In summary, our private portal hosting options offer the best security provisions available via today’s technology.

However, for some ultra-security-conscious organizations, even this may not be enough. Some organizations may not be satisfied unless they can completely control data access via their own computing servers and resources.

For those users, we offer self-managed private portal hosting plans.

Creating an Account

Access the system by visiting the web address sent to you by OpenSquiggly or using the custom domain name configured by your network administrator.

If your OpenSquiggly administrator has not allowed self-registration, then you’ll need to obtain login credentials from your administrator.

If your administrator has allowed self-registration, the complete the sign up process by entering your e-mail address, login id, name, and password.

Your portal administrator may also require you to provide an invitation code.

IMPORTANT: Be sure to remember and use your LOGIN ID when you sign in. Don’t use your e-mail address as the login id - it won’t work. The reason why we do it this way is because we allow you to create multiple accounts with the same e-mail address. Therefore, the LOGIN ID is the only thing that we can be sure is unique.

Signing In

After you’ve created your account, sign in using your LOGIN ID and PASSWORD. From here you’ll be taken to your Home page, which is the root page from which you navigate to all your documents.
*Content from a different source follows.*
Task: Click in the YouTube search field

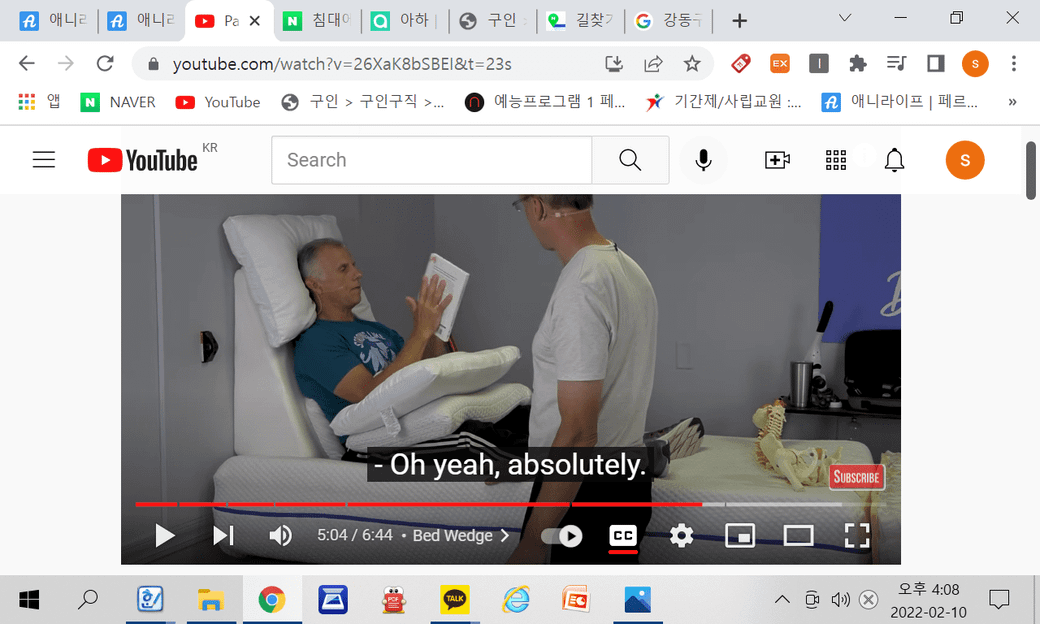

Resetting Forgotten Passwords

If you’ve forgotten your password, click on the “Forgot your password” link near the bottom of the sign in form.

The Reset Password form will open. Enter your login id or e-mail address of the account for wish to reset your password. Note that while you can enter either your login id or e-mail address here, be sure to use your actual login id (not your e-mail address) after you reset the password and are ready to log in.

You will receive an e-mail containing a link to reset your password. Click on the link and enter a new password, and a second time to confirm it. After resetting your password, go back to the sign in page and login with your login id and new password.

Next Steps

Initially your Home Page will be completely empty until you add documents to your navigator, but it doesn’t need to stay that way for very long. Because we allow you to quickly connect your account to source code repositories and documentation stored in externally hosted Git repositories (Azure DevOps, Bitbucket, GitHub, and GitLab), your account can very quickly be populated with many thousands of source code files and documents for you to start doing deep, focused work on your project!

To learn how to use OpenSquiggly as a wiki and author documents directly within the OpenSquiggly system, see the chapter titled “Document Authoring”.

To learn how to connect your account to external source code repositories, see the chapter titled “Connecting to Source Code Repositories”.

To learn how to connect your account to external documentation repositories, see the chapter titled “Connecting to Document Repositories”.

Once you’ve added a bunch of files and documents to your account, you’ll probably want to organize and manage them so you can find them easily. To learn more about using the document navigator and managing your overall document structure, see the chapter titled “Managing the Navigator”.

That should be enough to get you out of the starting gate and using OpenSquiggly in earnest. We’ve designed OpenSquiggly with an eye for making life better for software developers. We sincerely hope that you enjoy using OpenSquiggly and can begin using it to do your best work and make positive impacts on your projects and for your customers.